[Saved entries]

+---+

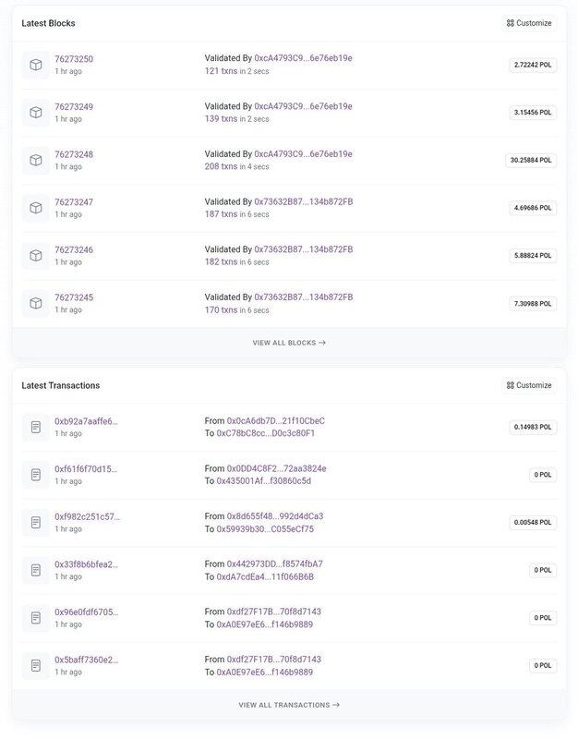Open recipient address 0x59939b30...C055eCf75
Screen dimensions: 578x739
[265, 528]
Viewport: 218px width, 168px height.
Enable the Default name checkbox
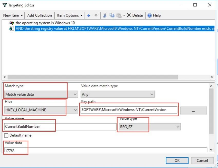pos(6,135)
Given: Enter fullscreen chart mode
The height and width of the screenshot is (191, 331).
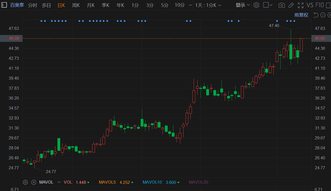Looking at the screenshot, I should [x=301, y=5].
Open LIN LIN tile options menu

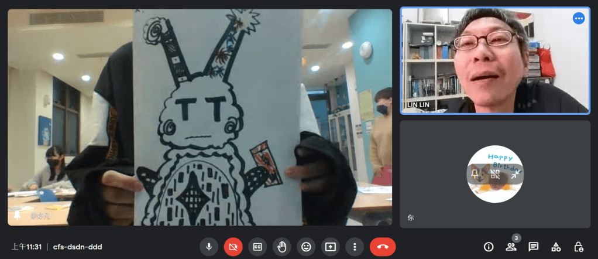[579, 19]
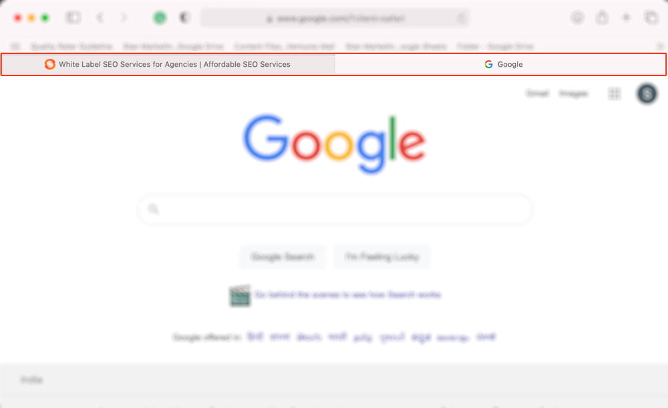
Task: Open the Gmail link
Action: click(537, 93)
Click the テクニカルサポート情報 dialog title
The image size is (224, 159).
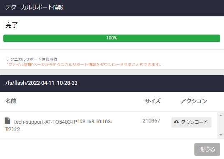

+---+

§ **ASSIGNED TASK**:
With pictures left out, transcribe each line from the one containing "Viewport: 218px width, 168px height." through the end of the data, both ends included.

§ **ANSWER TO THIS TASK**:
Viewport: 218px width, 168px height.
Enable the Default name checkbox
pos(6,135)
Given: Enter fullscreen chart mode
The height and width of the screenshot is (191, 331).
Looking at the screenshot, I should [x=301, y=5].
Open LIN LIN tile options menu

[579, 19]
Task: Open the Gmail link
Action: click(537, 93)
Click the テクニカルサポート情報 dialog title
The image size is (224, 159).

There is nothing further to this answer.